== PAGE TEXT ==
=== Begin Enclosure ===

Suddenly, the past month, the dream made sense. I was grateful the Lord had made it clear ahead of time that the storm I was facing was demonic in nature, and would require warring in the spirit. It is always comforting to know the Lord goes before you and prepares you.
My point in sharing this is that I knew there was a spiritual nature to the intensity of what began happening in my world, but there were many practical elements as well: I am very pregnant and hormonal, the flesh nature of others was impacting me, and my life is currently in the middle of many significant changes.
So when I was led to James 1:4, the picture became fuller of how I was to posture myself in the middle of this:
Go to war, because it is a spiritual attack
and
Endure the hardship as something God is using to discipline you in perseverance.
God uses every arrow of the enemy for our good. Nothing is wasted when you serve the Lord.
You see, while the enemy is trying to do something TO us, God is doing something IN us.
When I began to meditate on perseverance, and live out a small season that required much of it, the Spirit really began to break open deeper revelation for me.
Perseverance is a form of patience- patient endurance, in fact.
Patience in pain.
Patience in waiting.
Patience in pushing for the breakthrough.
Patience in what feels hard, complex, and impossible to get through.
Patience to be fortified, strengthened, and empowered.
Before things got really sticky, the Holy Spirit was highlighting a theme of faith to me.
It has been a reverberating theme all year long, but this time, the Lord was centering me on the fact that my personal faith in Christ and His work on the cross, was protected, preserved, and empowered by Him.
The truth he had me centered on was His power and ability to keep my faith secure.
The scripture that kept prophetically popping up in my life was this:
..let us run with endurance (or perseverance) the race that is set before us, looking unto Jesus, the author and finisher of our faith.. Hebrews 12:1-2
It just kept coming up.
Another scripture that started ringing in my spirit is found in Luke 22:31-34
“Simon, Simon, Satan has asked to sift all of you as wheat. But I have prayed for you Simon, that your faith may not fail. And when you have turned back, strengthen your brothers.”
God was preparing my heart to recognize what I would be facing.
If we are in step with His Spirit and listening for His voice, we cannot miss it. He is diligent in speaking into our circumstances, even though that sometimes sounds or looks different than we thought it might.
As the days went on, I watched as the fight for my faith began to take shape in front of me; in every area of my life.
The attack came swiftly and succinctly into each area that I had been standing in faith. It was as if there were specific, poisonous arrows of death and doubt directed at every area in my life that God had spoken life and promise into.
A couple months ago a woman that I have recently become friends with, who is new to the faith, started speaking to me about doubt and the attack she has felt where the enemy is trying to convince her that Jesus is not good or true. The attack she was experiencing was aimed to dismantle the truth she had come to know- that Jesus is her Savior and the character of God is ultimately good and faithful.
As we talked, I mentioned that I have also struggled with doubt.
She looked at me incredulously and said: “Really? You struggle with doubt?”
I’m not sure who was more shocked: her, disbelieving that I, a women’s faith mentor and fiery lover of God, could possess doubt - or me, shocked that someone would believe there is a magic day where you become exempt from all doubt on the journey of faith.

=== End Enclosure ===

== EXERCISE DETAILS ==
Write out, word for word, everything in the passage on perseverance and faith from "Perseverance is a" down to "my faith secure.".

== DATA PROVIDED ==
=== Begin Enclosure ===

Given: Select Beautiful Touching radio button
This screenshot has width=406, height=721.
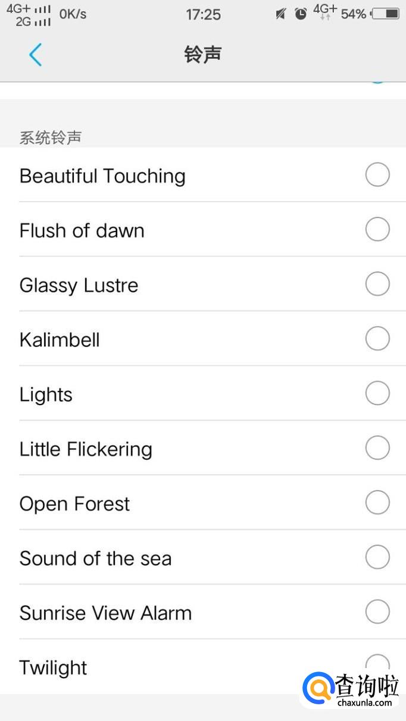Looking at the screenshot, I should tap(377, 175).
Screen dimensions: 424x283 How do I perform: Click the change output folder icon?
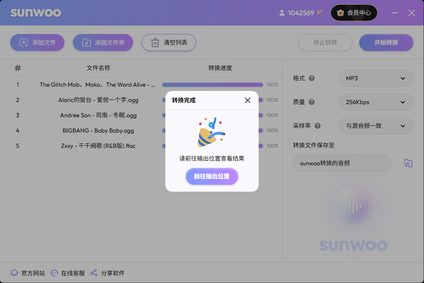point(408,163)
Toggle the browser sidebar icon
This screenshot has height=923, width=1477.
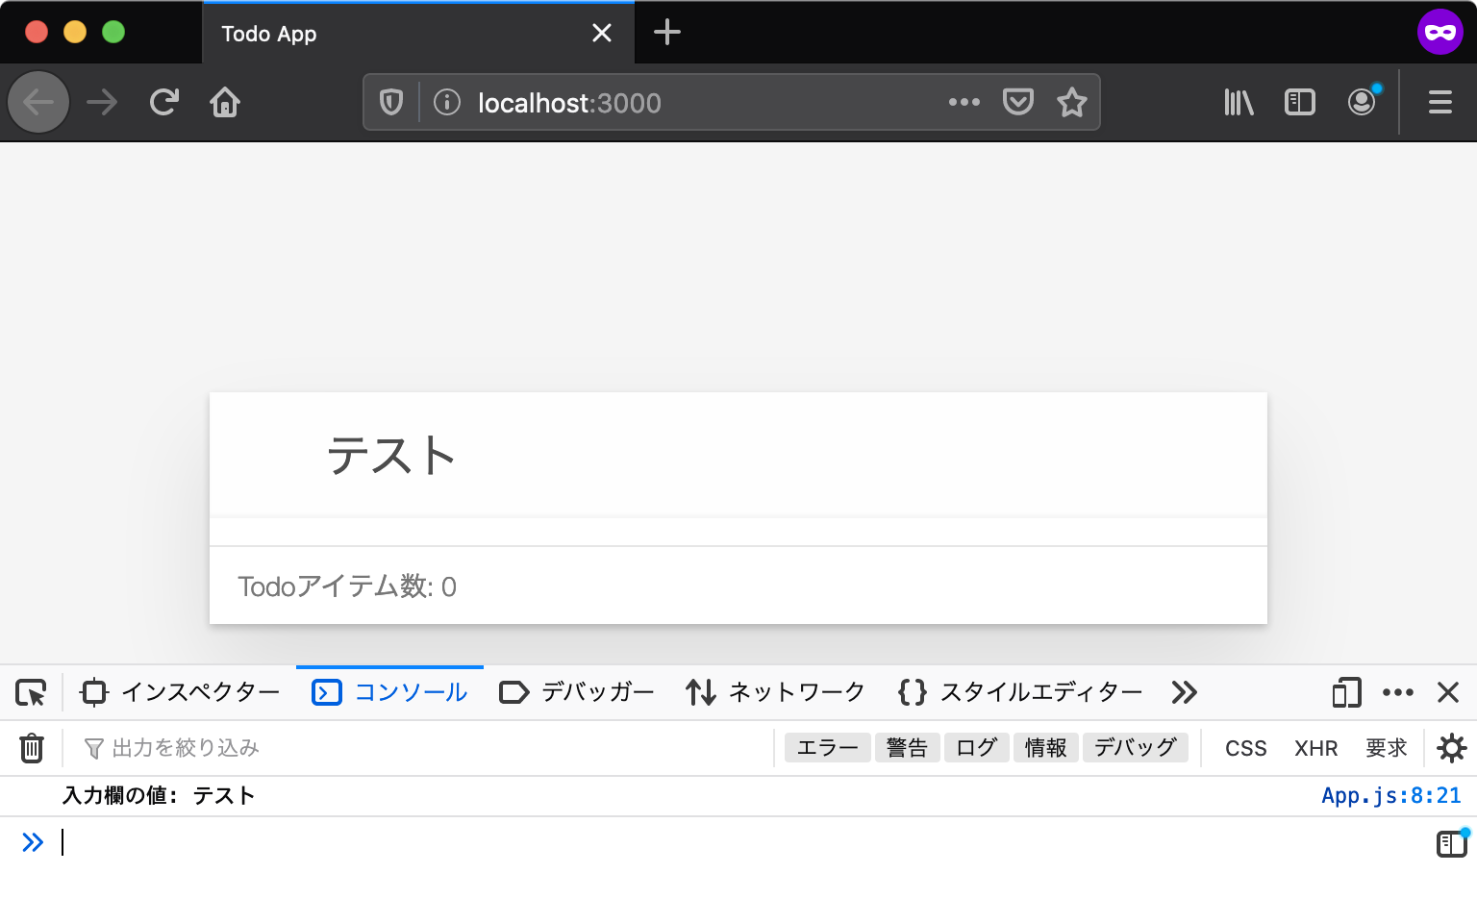point(1299,102)
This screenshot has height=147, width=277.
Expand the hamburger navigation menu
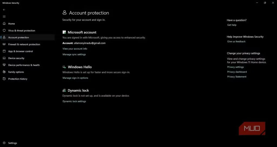point(4,17)
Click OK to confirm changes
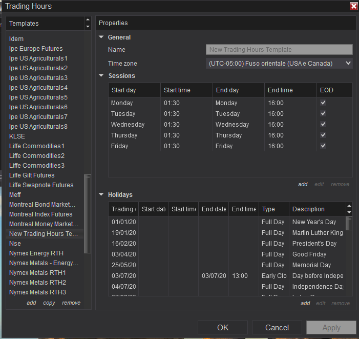The image size is (359, 339). pos(223,328)
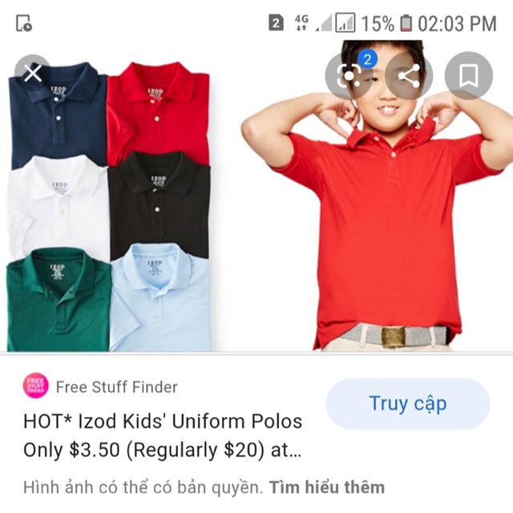Tap the red folded polo shirt

click(x=158, y=110)
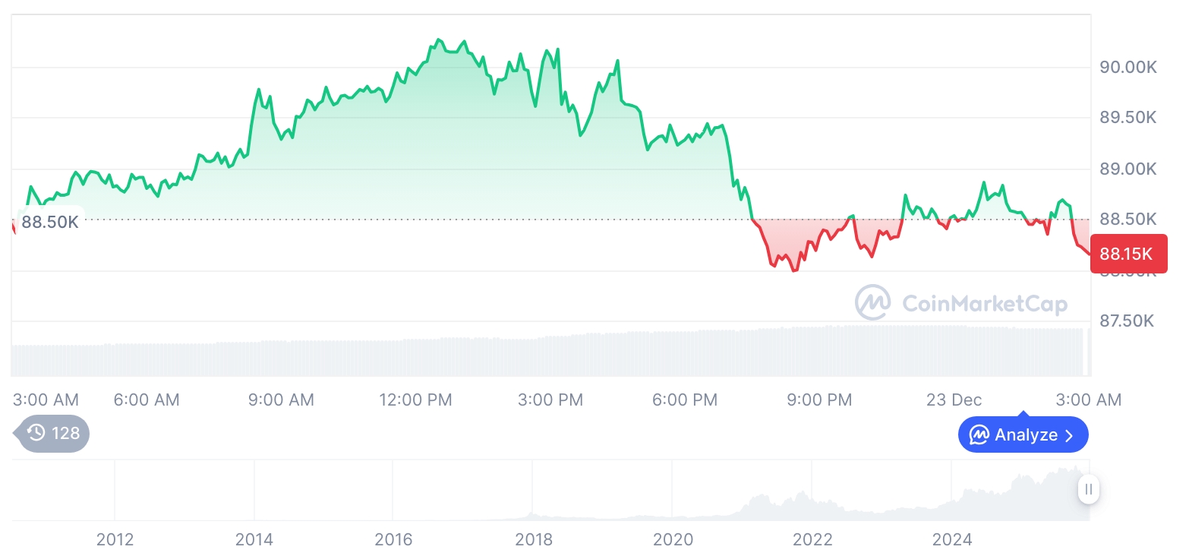Jump to 2018 on the navigator timeline
The height and width of the screenshot is (556, 1189).
534,540
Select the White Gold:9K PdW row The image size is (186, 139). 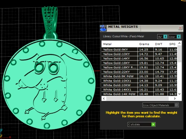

=== End Enclosure ===

== REPLY TO THE TASK ==
Perseverance is a form of patience- patient endurance, in fact.
Patience in pain.
Patience in waiting.
Patience in pushing for the breakthrough.
Patience in what feels hard, complex, and impossible to get through.
Patience to be fortified, strengthened, and empowered.
Before things got really sticky, the Holy Spirit was highlighting a theme of faith to me.
It has been a reverberating theme all year long, but this time, the Lord was centering me on the fact that my personal faith in Christ and His work on the cross, was protected, preserved, and empowered by Him.
The truth he had me centered on was His power and ability to keep my faith secure.